Salesforce Data Governance Best Practices

One of the goals of a clear Salesforce data strategy is to meet compliance and governance demands. As Salesforce environments contain such large amounts of data, team members should be able to locate it and attest to its quality. Some best practices for Salesforce data governance include the following:

  • Defining goals: Identifying weaknesses in your operations gives you a clear view of which areas to address. Businesses must define critical goals in their Salesforce data governance strategy and implement all practices with these goals in mind.
  • Creating a Salesforce data governance framework: A data governance framework outlines your strategy and establishes the rules and processes for collecting, storing, and using data. Including clear definitions of processes and roles ensures team members handle data uniformly.
  • Assigning roles: To ensure data governance is taken seriously, businesses can appoint data governance teams focused on achieving data governance goals. The teams could include a manager overseeing the governance system and individuals managing different governance initiatives.
  • Communicating role expectations: Each member of the data governance team must have a complete understanding of their role, and the tasks required by their role. Companies should foster an open communication culture to provide all team members with clear communication and continuous updates.
  • Focusing on data protection: The nature of Salesforce data means that sensitive data will come into the possession of various teams across an organization. Teams must protect and handle sensitive data, including personal, financial, and medical information, with backup maintenance, secure passwords, and minimize exposure.
  • Balancing backlog with new projects: Salesforce environments have a lot of data, which continues to grow as organizations incorporate new applications and gain new customers. Data governance includes analyzing and managing existing data sets to provide a foundation for future data-driven processes.
  • Including metadata: While metadata may seem like a secondary concern compared to sensitive data like customer information, it plays a critical role in your Salesforce environment, and teams should handle and protect it the same way.
  • Monitoring for actionable feedback: Salesforce environments are fluid and ever-changing. Having an excellent data governance strategy is one thing, but businesses should monitor the efficacy of their systems to keep up with the environment. Identifying successes and opportunities for improvement is critical to providing advantages across the Salesforce environment.
How to Combine Data Governance + Data Management 

How to Combine Data Governance + Data Management

Data management and data governance should work together to be of the most value to businesses. Policies and procedures set out by suitable data governance guide the data decisions and usage in successful data management systems. Stakeholders must understand the importance of accurate and ethical data to build a company culture where data management and governance work together to provide the best Salesforce outcomes. 

Governing your Salesforce data is necessary but only adequate with active management. Throughout the lifetime of your data, it’s critical to maintain its quality and make it accessible and transparent to its users. One without the other makes little sense. Enhancing Salesforce data without clarification on roles and responsibilities is nonsensical. Similarly, having clear governance principles without data management activities will have limited value. 

Enhance Governance and Accountability for Salesforce With Salesforce Security Posture Management

Your Salesforce environment mandates your specific security and compliance rules. Salesforce security posture management governs your organizational policies by enforcing these rules. Businesses need help to stay in compliance with the regulations and policies they put in place. Salesforce security posture management helps companies maintain compliance and strengthen accountability with the following approaches:

  • Saving money: At the end of each scan, Salesforce security posture management creates an interactive dashboard that identifies your compliance score and draws your attention to any areas of concern, saving time and money. 
  • Addressing metadata rules: Salesforce security posture management rectifies metadata rules in the areas of your Salesforce environment that need it most, such as permission sets, session settings, user settings, and profiles. 
  • Tracking policy review progress: With effective tracking of your policy review, admins can maintain governance control. 
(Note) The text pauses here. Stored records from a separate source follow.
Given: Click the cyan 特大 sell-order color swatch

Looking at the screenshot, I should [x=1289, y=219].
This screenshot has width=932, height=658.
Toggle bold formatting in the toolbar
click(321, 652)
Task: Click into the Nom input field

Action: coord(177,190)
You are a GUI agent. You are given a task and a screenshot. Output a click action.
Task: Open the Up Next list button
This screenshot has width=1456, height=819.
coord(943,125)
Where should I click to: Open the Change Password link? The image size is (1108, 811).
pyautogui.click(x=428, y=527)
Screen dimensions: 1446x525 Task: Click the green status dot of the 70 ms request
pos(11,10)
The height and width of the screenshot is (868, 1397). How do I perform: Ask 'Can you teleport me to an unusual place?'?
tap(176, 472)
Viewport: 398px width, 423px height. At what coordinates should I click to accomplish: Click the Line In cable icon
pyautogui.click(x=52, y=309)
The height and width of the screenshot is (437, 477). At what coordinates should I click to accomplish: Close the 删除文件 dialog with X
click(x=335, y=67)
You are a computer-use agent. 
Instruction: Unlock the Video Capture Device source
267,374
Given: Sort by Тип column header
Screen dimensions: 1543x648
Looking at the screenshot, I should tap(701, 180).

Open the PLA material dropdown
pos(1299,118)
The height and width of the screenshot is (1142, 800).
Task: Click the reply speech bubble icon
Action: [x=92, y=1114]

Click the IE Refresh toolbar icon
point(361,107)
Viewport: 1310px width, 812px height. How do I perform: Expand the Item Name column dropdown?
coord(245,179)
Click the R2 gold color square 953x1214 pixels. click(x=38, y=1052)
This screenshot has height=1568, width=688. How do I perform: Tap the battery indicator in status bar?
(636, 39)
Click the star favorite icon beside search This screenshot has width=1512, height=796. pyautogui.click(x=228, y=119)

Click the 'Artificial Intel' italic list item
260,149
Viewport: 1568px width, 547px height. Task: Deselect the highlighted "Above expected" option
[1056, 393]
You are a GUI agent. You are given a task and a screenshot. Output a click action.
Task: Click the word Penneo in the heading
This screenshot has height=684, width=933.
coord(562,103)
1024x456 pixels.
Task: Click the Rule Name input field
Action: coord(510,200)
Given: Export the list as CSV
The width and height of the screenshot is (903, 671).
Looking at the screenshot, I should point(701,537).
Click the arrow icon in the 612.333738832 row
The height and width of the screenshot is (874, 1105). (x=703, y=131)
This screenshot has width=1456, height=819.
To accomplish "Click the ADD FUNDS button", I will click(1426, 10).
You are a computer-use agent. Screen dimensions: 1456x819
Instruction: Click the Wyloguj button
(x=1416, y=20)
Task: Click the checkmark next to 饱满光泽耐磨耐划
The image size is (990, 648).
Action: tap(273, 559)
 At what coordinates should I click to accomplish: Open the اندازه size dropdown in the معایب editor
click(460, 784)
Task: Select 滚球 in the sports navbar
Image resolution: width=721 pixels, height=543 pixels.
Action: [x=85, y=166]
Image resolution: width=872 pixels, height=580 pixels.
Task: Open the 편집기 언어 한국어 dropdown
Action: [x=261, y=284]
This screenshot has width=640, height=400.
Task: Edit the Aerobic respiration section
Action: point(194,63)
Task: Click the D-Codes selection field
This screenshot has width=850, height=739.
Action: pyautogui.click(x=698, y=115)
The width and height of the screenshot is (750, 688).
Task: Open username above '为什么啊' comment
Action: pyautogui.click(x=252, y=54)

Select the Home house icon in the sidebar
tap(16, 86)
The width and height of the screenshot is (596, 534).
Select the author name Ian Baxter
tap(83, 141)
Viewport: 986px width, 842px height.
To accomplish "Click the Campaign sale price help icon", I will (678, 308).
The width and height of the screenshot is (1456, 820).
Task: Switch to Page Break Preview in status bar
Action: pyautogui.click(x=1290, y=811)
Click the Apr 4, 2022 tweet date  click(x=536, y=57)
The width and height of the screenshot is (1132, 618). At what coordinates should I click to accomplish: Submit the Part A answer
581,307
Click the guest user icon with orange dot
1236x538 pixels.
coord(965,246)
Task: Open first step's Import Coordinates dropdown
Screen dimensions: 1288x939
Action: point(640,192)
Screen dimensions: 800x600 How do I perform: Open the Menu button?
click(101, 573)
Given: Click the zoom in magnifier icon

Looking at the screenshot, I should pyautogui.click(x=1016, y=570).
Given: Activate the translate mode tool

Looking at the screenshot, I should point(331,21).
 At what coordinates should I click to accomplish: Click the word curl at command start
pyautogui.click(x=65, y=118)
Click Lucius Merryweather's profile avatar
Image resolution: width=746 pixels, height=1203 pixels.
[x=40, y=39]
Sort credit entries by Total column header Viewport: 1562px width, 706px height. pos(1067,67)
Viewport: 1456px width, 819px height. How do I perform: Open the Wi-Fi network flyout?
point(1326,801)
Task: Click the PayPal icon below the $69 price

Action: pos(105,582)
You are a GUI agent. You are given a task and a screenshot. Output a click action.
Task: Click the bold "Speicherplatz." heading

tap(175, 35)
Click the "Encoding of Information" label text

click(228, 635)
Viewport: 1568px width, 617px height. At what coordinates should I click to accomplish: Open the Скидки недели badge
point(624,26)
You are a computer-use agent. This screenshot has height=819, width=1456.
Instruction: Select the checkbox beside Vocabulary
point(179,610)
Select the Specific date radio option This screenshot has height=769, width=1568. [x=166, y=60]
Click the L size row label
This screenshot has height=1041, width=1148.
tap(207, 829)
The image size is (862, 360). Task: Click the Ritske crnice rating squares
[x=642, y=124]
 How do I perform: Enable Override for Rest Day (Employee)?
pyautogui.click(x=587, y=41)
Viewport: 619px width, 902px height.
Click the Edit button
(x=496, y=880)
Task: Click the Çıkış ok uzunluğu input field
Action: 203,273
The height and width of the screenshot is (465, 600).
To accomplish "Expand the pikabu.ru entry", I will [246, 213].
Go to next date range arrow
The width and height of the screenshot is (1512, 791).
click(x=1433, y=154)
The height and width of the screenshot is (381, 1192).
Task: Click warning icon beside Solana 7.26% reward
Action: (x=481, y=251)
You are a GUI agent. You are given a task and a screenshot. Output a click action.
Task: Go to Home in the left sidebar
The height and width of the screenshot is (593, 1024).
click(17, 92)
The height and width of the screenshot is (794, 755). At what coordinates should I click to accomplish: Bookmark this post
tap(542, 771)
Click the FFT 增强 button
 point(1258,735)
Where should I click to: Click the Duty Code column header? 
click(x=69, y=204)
Salesforce security posture management makes it easy to understand the complexities of your Salesforce environment, whether you’re an experienced developer or an admin. A simple, easy-to-use, no-code interface allows anyone to verify policy adherence. You’ll also receive alerts if something needs to match your compliance requirements. 

With Salesforce security posture management, you can utilize specialized dashboards and reports to interpret your data and reap the benefits in the following ways:

  • Gathering actionable information: With the actionable information collected by Salesforce security posture management, you can establish governance policies and procedures to provide consistent coverage and use it to address your immediate needs. 
  • Defining policy parameters: You can hold your team accountable by assessing their ability to meet current standards. 
  • Promoting data security: Protecting sensitive data is imperative to meet privacy regulations, and Salesforce security posture management allows you to define parameters for viewing data sets within your team. 
  • Enhancing reporting: Reporting is easier with Salesforce security posture management, and a user-friendly interface allows your business to stay ahead of Salesforce regulations. 
salesforce security posture management

Next Step

CodeScan and Salesforce security posture management take your business to the next level with static code analysis and comprehensive scans to optimize your data governance and productivity strategies. You can have complete visibility of your environment’s health, reducing cost and minimizing your time to market. 

With Codescan’s two-pronged approach, you can eliminate coding errors and guarantee correct system settings every time, reducing bugs, speeding up the review process and eliminating technical debt. Schedule a demo to learn more today!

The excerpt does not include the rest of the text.